Objectif fixé 1 »
Recopiez le texte fourni depuis "Vu la procédure" jusqu'à "de quarante-cinq jours.", en remplaçant "Bouches-du-Rhône" par "Var".
Objectif fixé 2 »
D'après le texte fourni, pour quelle durée la préfète du Rhône a-t-elle assigné M. A... B... à résidence ?
Objectif fixé 3 »
Énumérez les mesures que le préfet des Bouches-du-Rhône a prises le 26 septembre 2023 à l'encontre de M. A... B..., selon le texte fourni.

Texte fourni »
------------------------

Vu la procédure suivante :
Procédure contentieuse antérieure
M. A... B... a demandé au tribunal administratif de Lyon d'annuler les décisions du 26 septembre 2023 par lesquelles le préfet des Bouches-du-Rhône lui a fait obligation de quitter le territoire français, a refusé de lui accorder un délai de départ volontaire, a fixé le pays de destination et a prononcé à son encontre une interdiction de retour sur le territoire français pour une durée d'un an, ainsi que la décision du même jour par laquelle la préfète du Rhône l'a assigné à résidence pour une durée de quarante-cinq jours.
Par jugement n° 2308133 du 12 octobre 2023, le magistrat désigné du tribunal administratif de Lyon a rejeté sa demande.

------------------------

Extraits du listing »
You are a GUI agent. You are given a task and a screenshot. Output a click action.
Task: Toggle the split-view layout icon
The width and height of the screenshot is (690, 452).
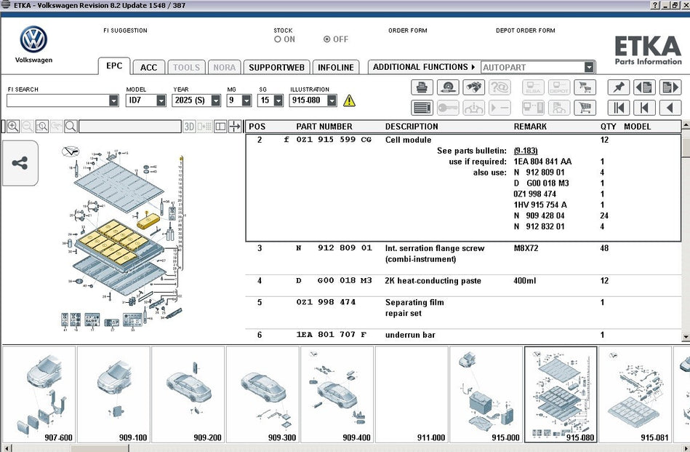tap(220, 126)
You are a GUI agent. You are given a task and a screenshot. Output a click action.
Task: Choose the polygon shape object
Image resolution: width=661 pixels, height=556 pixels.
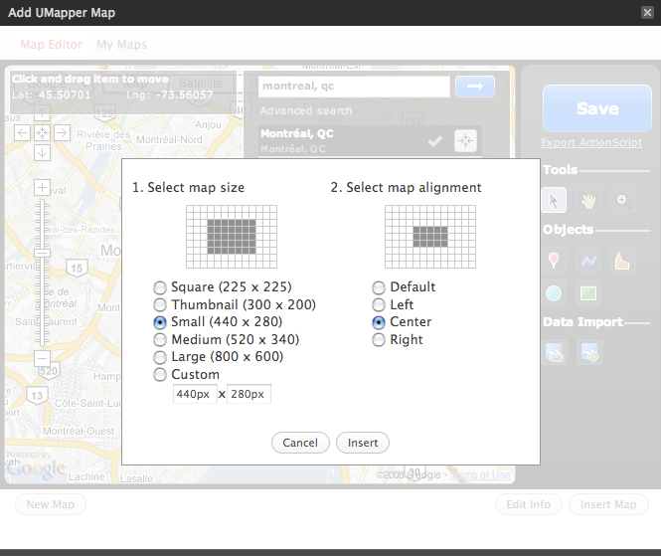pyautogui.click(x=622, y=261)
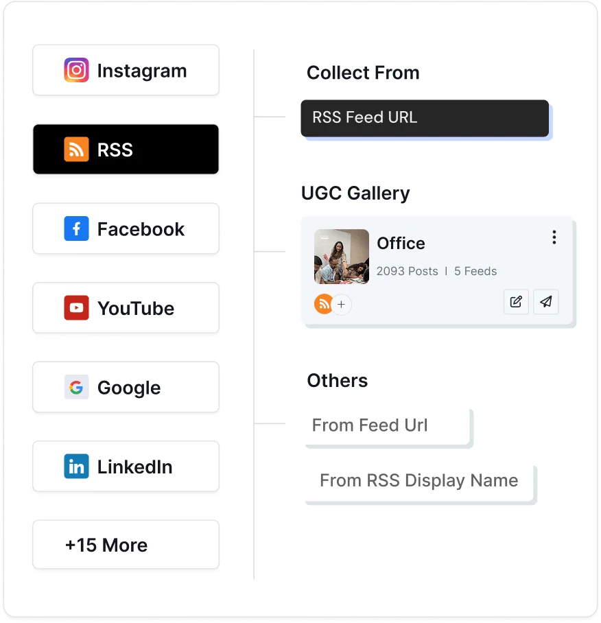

------------------------

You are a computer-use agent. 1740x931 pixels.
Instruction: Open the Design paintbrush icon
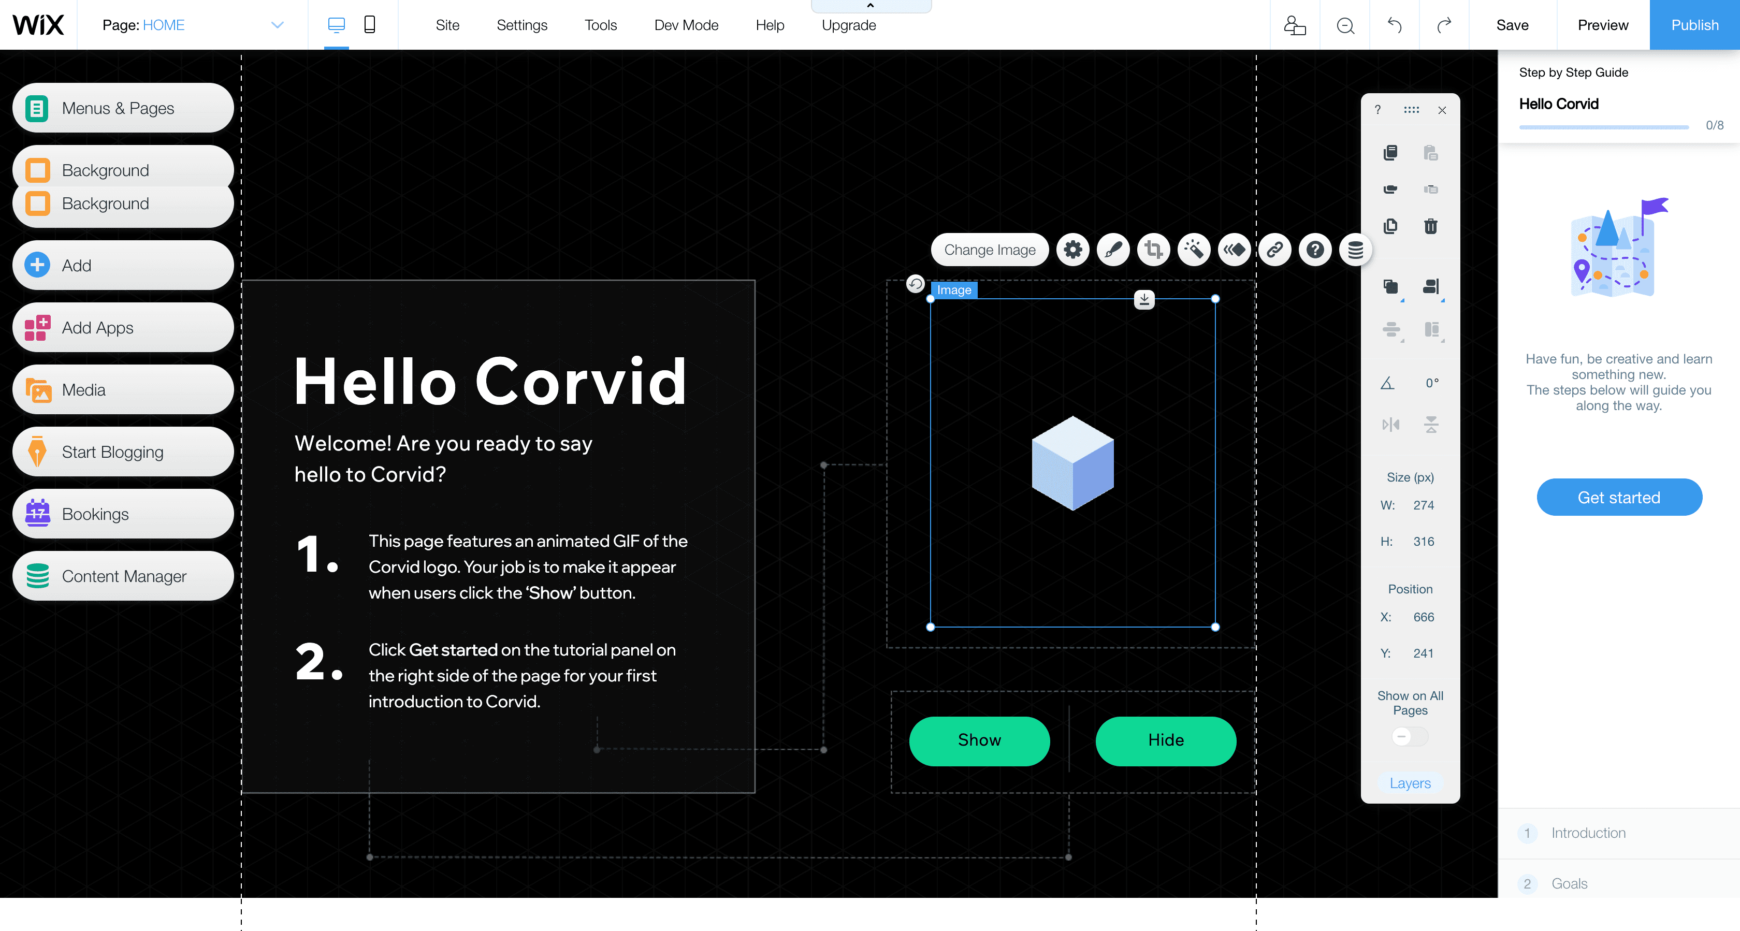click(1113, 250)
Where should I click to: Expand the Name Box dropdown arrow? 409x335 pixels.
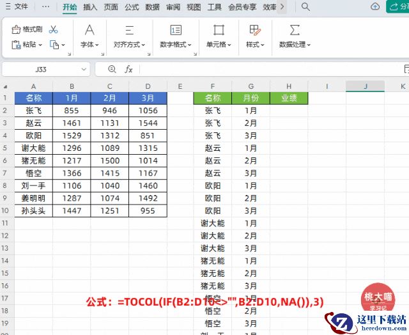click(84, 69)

------------------------

Résultat attendu 1 »
Vu la procédure suivante :
Procédure contentieuse antérieure
M. A... B... a demandé au tribunal administratif de Lyon d'annuler les décisions du 26 septembre 2023 par lesquelles le préfet des Var lui a fait obligation de quitter le territoire français, a refusé de lui accorder un délai de départ volontaire, a fixé le pays de destination et a prononcé à son encontre une interdiction de retour sur le territoire français pour une durée d'un an, ainsi que la décision du même jour par laquelle la préfète du Rhône l'a assigné à résidence pour une durée de quarante-cinq jours.

Résultat attendu 2 »
Quarante-cinq jours.

Résultat attendu 3 »
- Obligation de quitter le territoire français
- Refus d'accorder un délai de départ volontaire
- Fixation du pays de destination
- Interdiction de retour sur le territoire français pour une durée d'un an